Would you write out all of the data exactly as it appears below?

--- Records for the task Enclosed Below ---

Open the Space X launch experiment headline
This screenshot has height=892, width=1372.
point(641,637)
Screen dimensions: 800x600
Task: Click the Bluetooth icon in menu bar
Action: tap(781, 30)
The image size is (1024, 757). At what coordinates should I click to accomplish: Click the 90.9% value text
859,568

--- End of Enclosed Records for the task ---

Exercise response:
Open the Space X launch experiment headline
This screenshot has height=892, width=1372.
point(641,637)
Screen dimensions: 800x600
Task: Click the Bluetooth icon in menu bar
Action: tap(781, 30)
The image size is (1024, 757). At what coordinates should I click to accomplish: Click the 90.9% value text
859,568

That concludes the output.